What to produce
Reproduce the entries that follow precisely, setting aside any images.
------------------------------------------------------------------------
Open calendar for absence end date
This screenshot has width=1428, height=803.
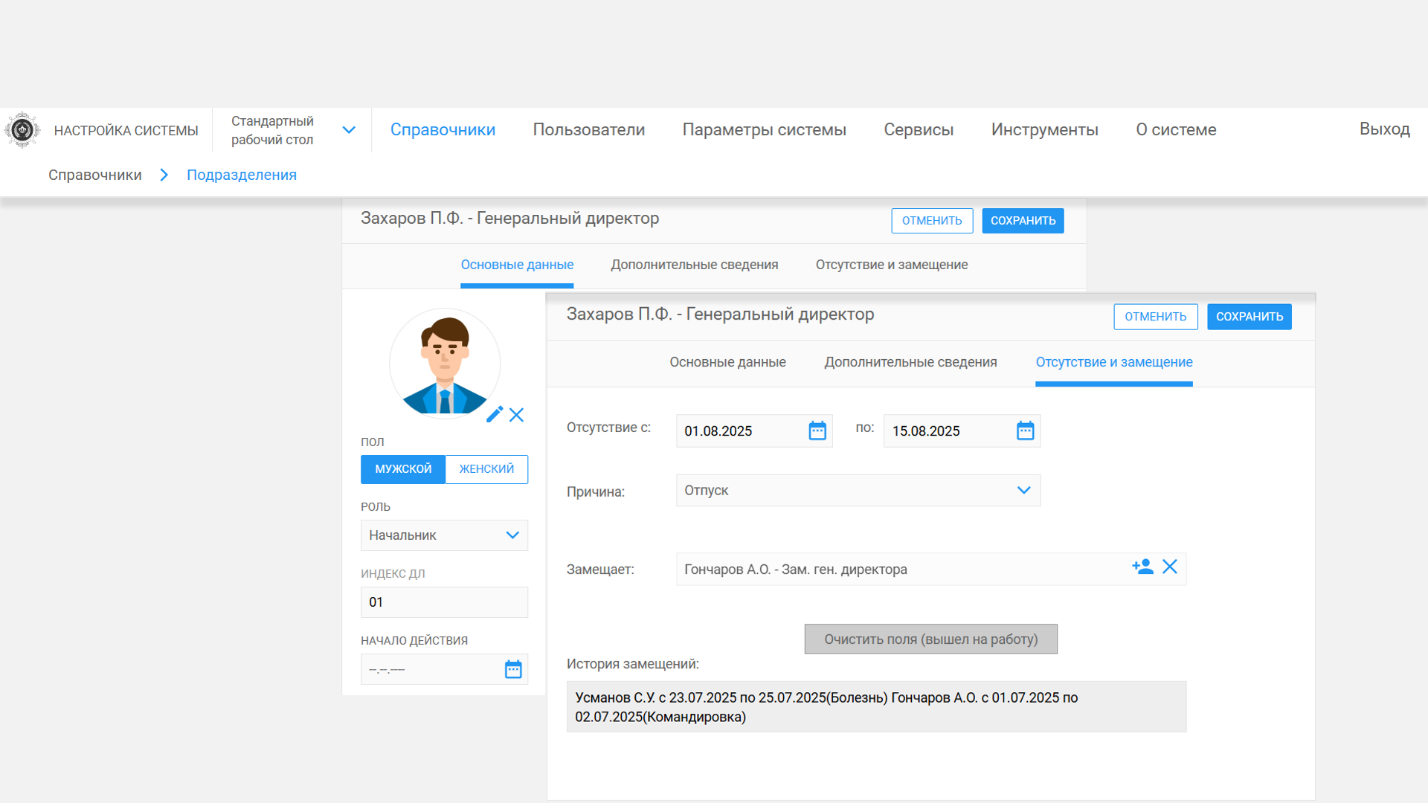[x=1025, y=430]
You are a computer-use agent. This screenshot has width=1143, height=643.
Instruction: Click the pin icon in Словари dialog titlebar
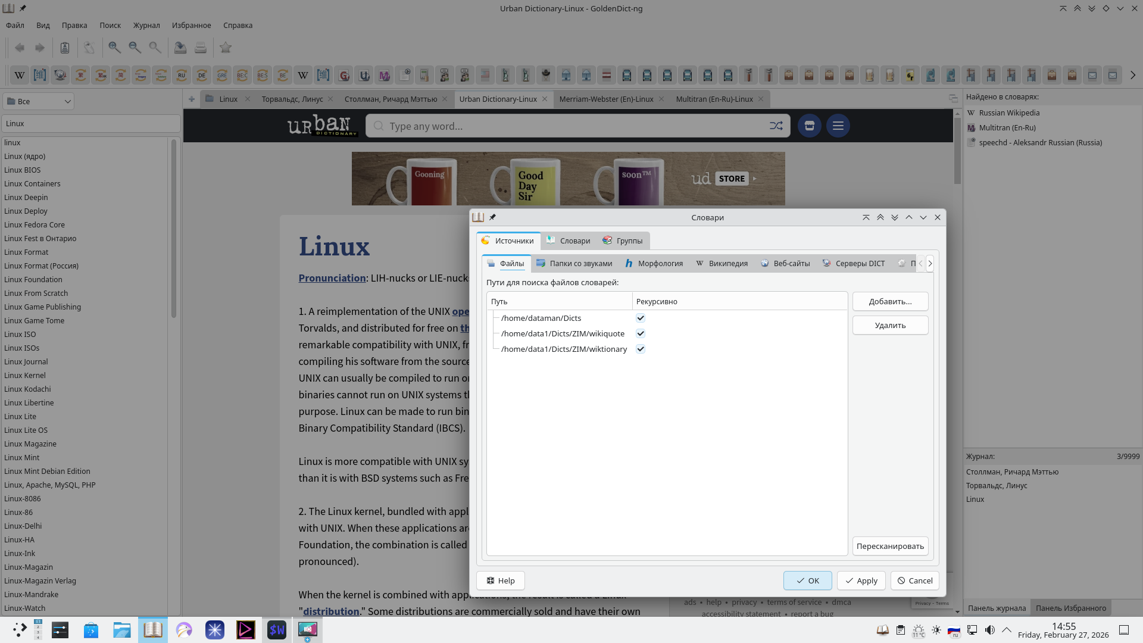[492, 217]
------------------------------------------------------------------------
Written answer
Open calendar for absence end date
This screenshot has width=1428, height=803.
[x=1025, y=430]
You are a computer-use agent. This screenshot has width=1143, height=643.
Instruction: Click the pin icon in Словари dialog titlebar
[492, 217]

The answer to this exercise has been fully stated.